There is no treaty, but rather a Congressional joint resolution of annexation that was signed into U.S. law on July 7, 1898, by President William McKinley. The problem is that a joint resolution is not a treaty but rather a United States municipal law that has no effect beyond the borders of the United States. Ninety years later, in 1988, the U.S. Department of Justice’s Office of Legal Counsel, in a legal opinion, stated, “we doubt that Congress has constitutional authority to assert either sovereignty over an extended territorial sea or jurisdiction over it under international law on behalf of the United States. It is therefore unclear which constitutional power of Congress exercised when it acquired Hawaii by joint resolution.”

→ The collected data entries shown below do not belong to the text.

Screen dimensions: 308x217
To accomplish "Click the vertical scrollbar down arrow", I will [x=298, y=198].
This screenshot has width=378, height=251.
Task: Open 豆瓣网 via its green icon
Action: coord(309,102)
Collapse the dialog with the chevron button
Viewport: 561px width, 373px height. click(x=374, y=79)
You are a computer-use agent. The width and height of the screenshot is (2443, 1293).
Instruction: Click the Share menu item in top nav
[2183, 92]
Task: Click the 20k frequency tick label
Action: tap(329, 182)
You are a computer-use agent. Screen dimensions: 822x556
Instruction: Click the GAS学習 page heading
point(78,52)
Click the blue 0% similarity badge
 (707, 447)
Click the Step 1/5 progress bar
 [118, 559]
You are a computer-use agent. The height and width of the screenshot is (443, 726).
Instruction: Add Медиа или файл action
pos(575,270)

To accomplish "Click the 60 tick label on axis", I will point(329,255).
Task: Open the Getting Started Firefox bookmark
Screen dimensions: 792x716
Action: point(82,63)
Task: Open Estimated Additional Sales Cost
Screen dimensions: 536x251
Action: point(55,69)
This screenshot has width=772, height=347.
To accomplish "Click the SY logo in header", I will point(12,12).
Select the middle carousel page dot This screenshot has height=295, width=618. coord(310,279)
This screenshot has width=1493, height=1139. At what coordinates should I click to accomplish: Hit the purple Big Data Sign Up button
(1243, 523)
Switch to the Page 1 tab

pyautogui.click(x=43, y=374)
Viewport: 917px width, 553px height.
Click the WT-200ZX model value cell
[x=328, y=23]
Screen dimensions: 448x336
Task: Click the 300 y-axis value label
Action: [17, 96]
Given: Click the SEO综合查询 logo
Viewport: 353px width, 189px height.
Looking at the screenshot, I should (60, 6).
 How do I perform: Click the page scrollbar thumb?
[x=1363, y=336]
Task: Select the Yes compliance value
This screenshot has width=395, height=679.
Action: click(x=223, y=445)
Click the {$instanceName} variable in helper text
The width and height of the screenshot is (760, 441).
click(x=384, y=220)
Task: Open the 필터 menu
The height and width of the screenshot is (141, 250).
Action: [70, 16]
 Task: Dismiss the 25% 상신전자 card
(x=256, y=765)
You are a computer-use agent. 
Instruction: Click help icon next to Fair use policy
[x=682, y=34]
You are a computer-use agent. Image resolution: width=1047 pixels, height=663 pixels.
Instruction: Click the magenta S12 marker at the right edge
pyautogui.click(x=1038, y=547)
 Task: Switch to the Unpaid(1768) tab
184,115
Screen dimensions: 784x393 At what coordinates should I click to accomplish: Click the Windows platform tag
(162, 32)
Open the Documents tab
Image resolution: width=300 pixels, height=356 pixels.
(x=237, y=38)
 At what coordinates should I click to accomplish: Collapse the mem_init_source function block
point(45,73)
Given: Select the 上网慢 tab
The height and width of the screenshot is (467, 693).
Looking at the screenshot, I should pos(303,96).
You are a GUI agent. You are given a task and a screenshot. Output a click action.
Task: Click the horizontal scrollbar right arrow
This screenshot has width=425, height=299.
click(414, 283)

Judge Kobayashi, in her latest Order, did not deny the customary international rule of the presumption of continuity of the Hawaiian Kingdom as a sovereign and independent State as was fully explained in the Hawaiian Kingdom’s Motion for Reconsideration. She also did not provide any rebuttable evidence to the presumption of continuity that the Hawaiian Kingdom was extinguished as a State under international law. As the U.S. Supreme Court stated, in The Paquette Habana, 175 U.S. 677, 700 (1900) “International law is part of our law, and must be ascertained and administered by the courts of justice of appropriate jurisdiction as often as questions of right depending upon it are duly presented for their determination.”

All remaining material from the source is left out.